Using Australia as an example, any time that “we” buy a product or use a service that is “off shore”, we are condoning people being paid a wage that is less than ours. How many TCF workers are subject to “sweat shop” conditions to make something that we all want?
Recently there were two ‘exposes’ on the wages and conditions of foreign workers in Australia. One was in the fruit picking industry, the other was at a chicken slaughtering plant. Both employed foreign workers, and paid them substantially less than the minimum wage.
I will leave the discussion on “part time vegans” for another day, as I am sure you are aware of my views on that one…
hi cameron,
there’s i think a difference between what people do in practise and what they say they approve or disapprove of in theory. When people would be asked about the things they are semi-consciously endorsing by buying them, my guess is that the large majority would say it’s not ok. That is at least a very different situation than what we have with animals, where most people, at least about killing animals, would say it’s ok. The fact that you use the word ‘expose” in your example is in that respect telling.
As for consumption of meat: in western countries (like i said) it is either stagnating or decreasing. i was not talking about the global figure.
What western countries are you talking about there Tobias? Because it hasn’t declined in Australia or the US.
there’s many figures of course you can look at (production, sales, slaughtered weight… whatever) and i think that in itself may sow confusion sometimes, of may be used to sow confusion or make up a message the way one wants, but as far as i know, in the US it is definitely declining, and not just a little bit.
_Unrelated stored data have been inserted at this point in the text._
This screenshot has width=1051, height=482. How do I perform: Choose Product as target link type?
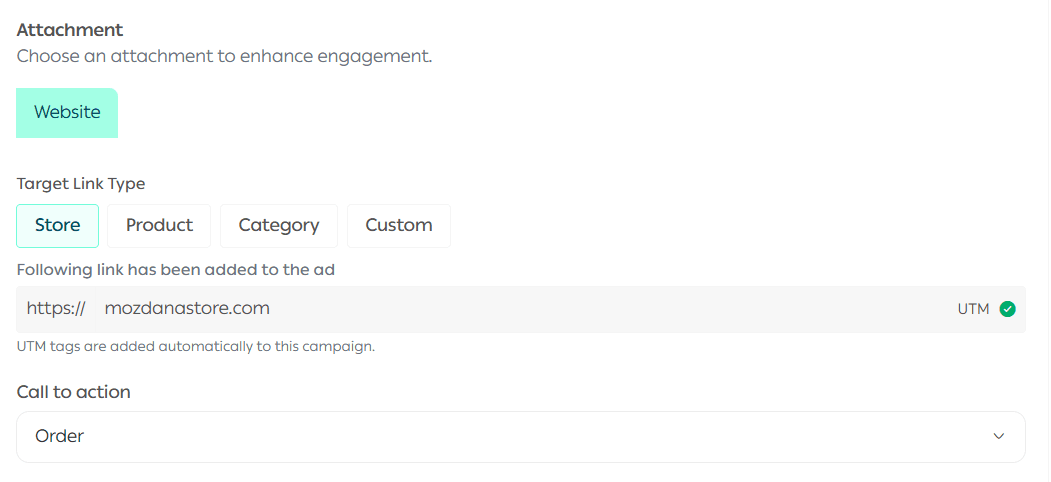click(x=159, y=225)
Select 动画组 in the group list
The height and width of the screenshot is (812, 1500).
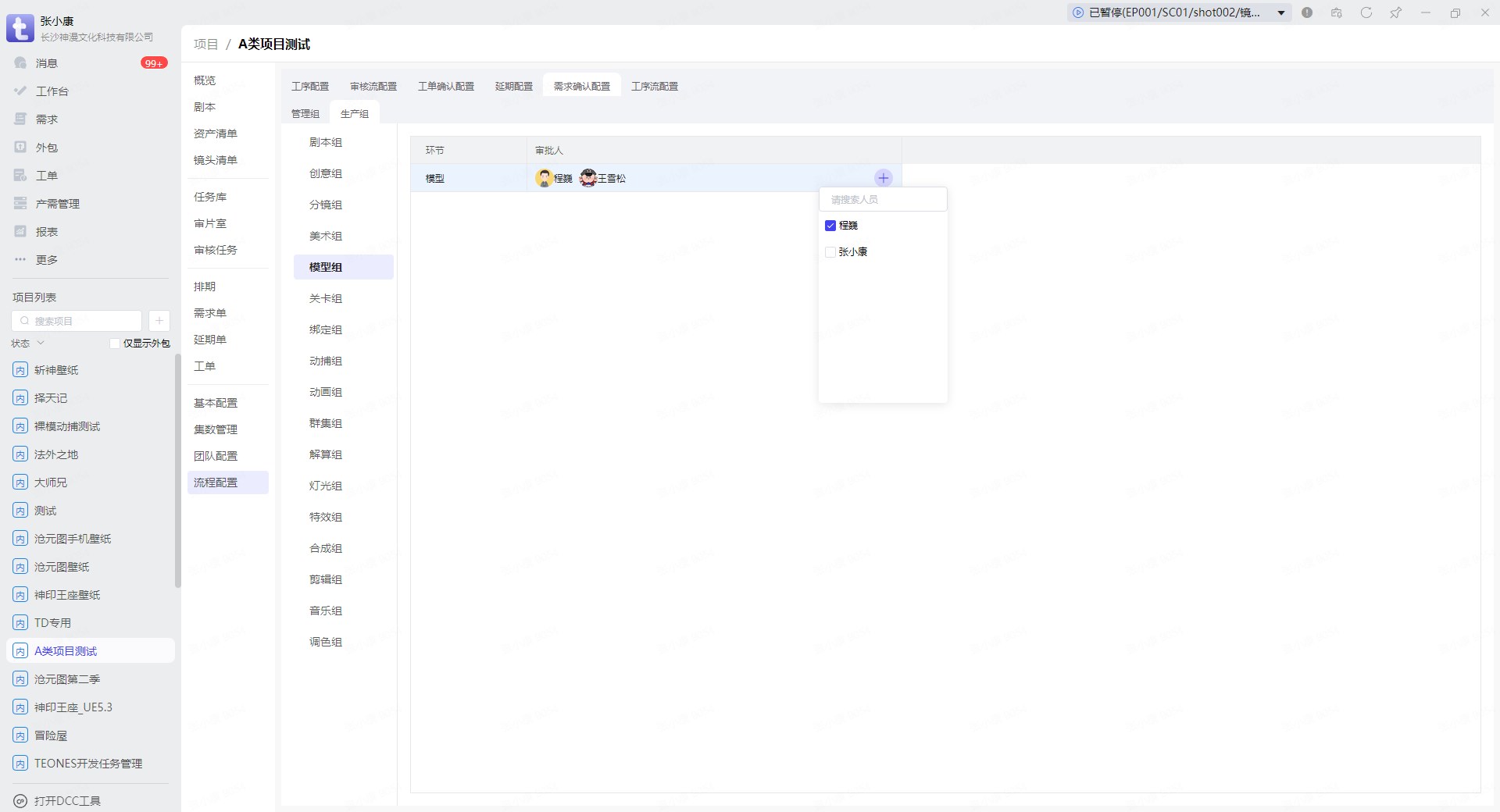[x=326, y=392]
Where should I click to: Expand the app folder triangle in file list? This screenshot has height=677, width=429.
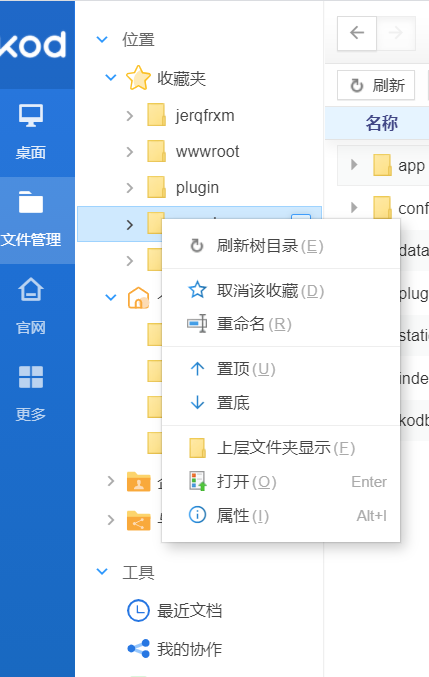pyautogui.click(x=354, y=165)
http://www.feednavigator.com/Regulation/What-s-driving-the-decline-in-US-meat-consumption
Excellent writing. What we know today from fields like sociology and psychology and social work is that most changes in behavior and belief are incremental, not drastic and rapid shifts. As much as we should be wary of our love affair with positive anecdotal evidence, looking back honestly at our own moves from meat eater to vegan, or in my case all the way from ag kid to animal advocate, that pattern of progressive change is revealed for most of us. Hence, regardless of how slavery was ended, with the most costly and bloody war in US history, then 100 years of de-facto slavery known as Jim Crow laws before meaningful civil rights were put in place for people of color, we should follow what we know about behavior change to do our best advocacy for animals, containing the impulse to celebrate our vegan identity when we are called upon as advocates.
thx joseph
speaking of slavery, according to what i read and hear, how slavery was ended is NOT a confirmation of what our movement is doing now (focusing on morality mostly). i’m investigating. stay tuned 🙂
So are you saying that a world in which non-vegans embrace veganism once a week is the same world, ethically, as one in which vegans embrace animal products six days a week?
Hi dean, interesting question 🙂 Can you elaborate on it a bit, so I’m sure i’m understanding it right? Is your question about: does vegan mean anything else than not eating animal products?
Not really. I’m thinking how your logic would have served to bring about the abolition of slavery, since you’ve made the comparison. I can only think that taking the ‘gradualist’ approach that you espouse, slavery in its past form would still exist today, continuing in whatever legally defined way was expedient to those who still had something to gain from it.
In the end, abolitionism ended slavery, not moves to appease it, not because people feared upsetting those who couldn’t quite see the wrong in it or were only prepared to make half-hearted efforts to reduce its prevalence. The abolitionist, punctuationist approach won the day, ultimately, not welfarism nor discourse that made gradualism the prime driver for slavery’s demise.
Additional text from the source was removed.